Lung B cells in ectopic germinal centres undergo affinity maturation

Chronic exposure to allergens and other airborne antigens can result in the formation of lymphocyte aggregates in the lung, which can harbour ectopic germinal centres (GCs). After allergen exposure, GCs that form in the lung are much smaller and less densely packed with B cells than lymph node GCs. Despite this, ectopic lung GCs can support somatic hypermutation and affinity-based maturation as in lymph node GCs, and can export memory B cells directly into the lung tissue.
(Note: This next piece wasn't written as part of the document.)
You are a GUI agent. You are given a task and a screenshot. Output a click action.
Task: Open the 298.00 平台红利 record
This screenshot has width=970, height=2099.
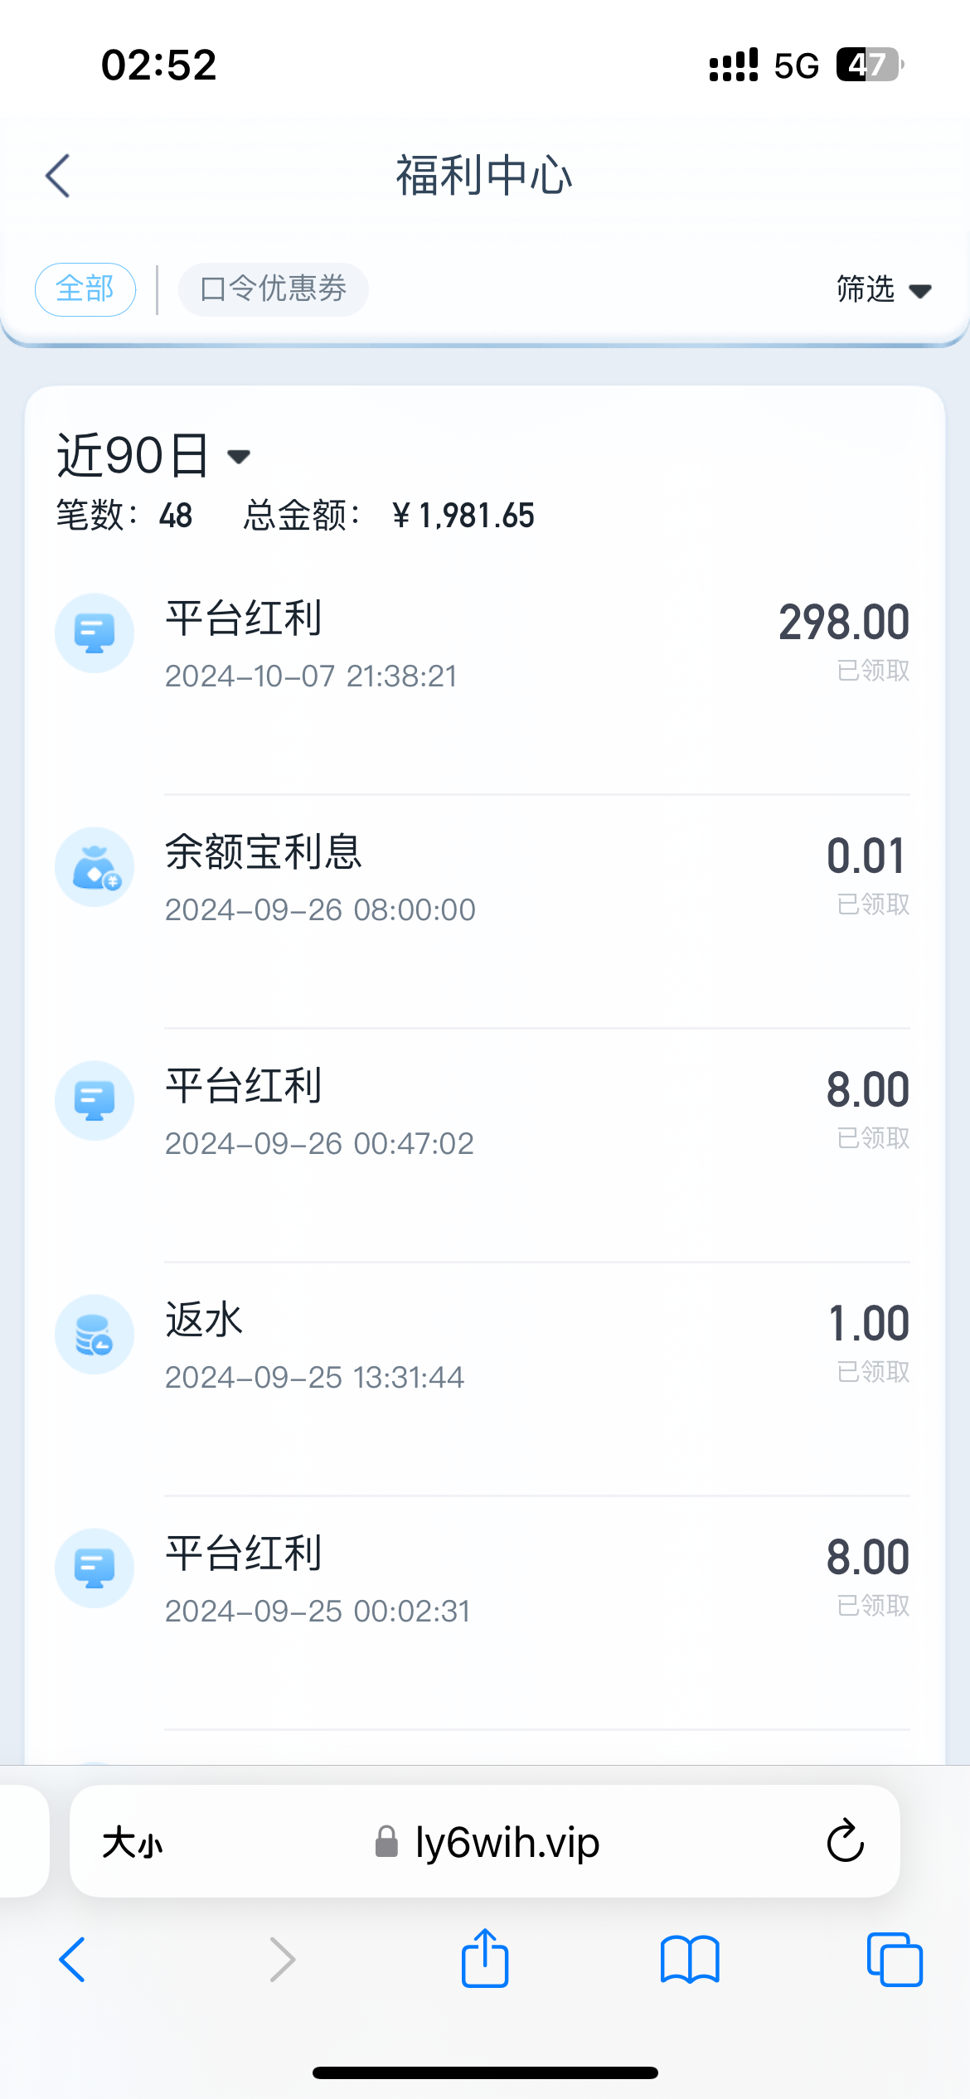(x=531, y=647)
This demonstrates that the lung itself can locally diversify B cell responses and support the generation of tissue memory B cell populations in situ. Here, we have employed a single cell sequencing approach using 10x Genomics scRNAseq and BCRseq to study germinal centre B cell clonal sharing between the mediastinal lymph node and lungs of mice. Overall design: C57BL/6 mice were adoptively transfered 50,000 B1-8i cells, followed by four intranasal doses of 4-Hydroxy-3-nitrophenylacetyl (NP) hapten conjugated to keyhole limpet hemocyanin (KLH) in tandem with house dust mite (HDM); NP-KLH/HDM. 21 days post-transfer, the lungs and mediastinal lymph node were collected and and processed to generate single-cell suspensions for fluorescence-activated cell sorting (FACS). Endogenous germinal centre B cells and memory B cells were isolated by FACS for analysis using scRNA-seq and scBCR-seq.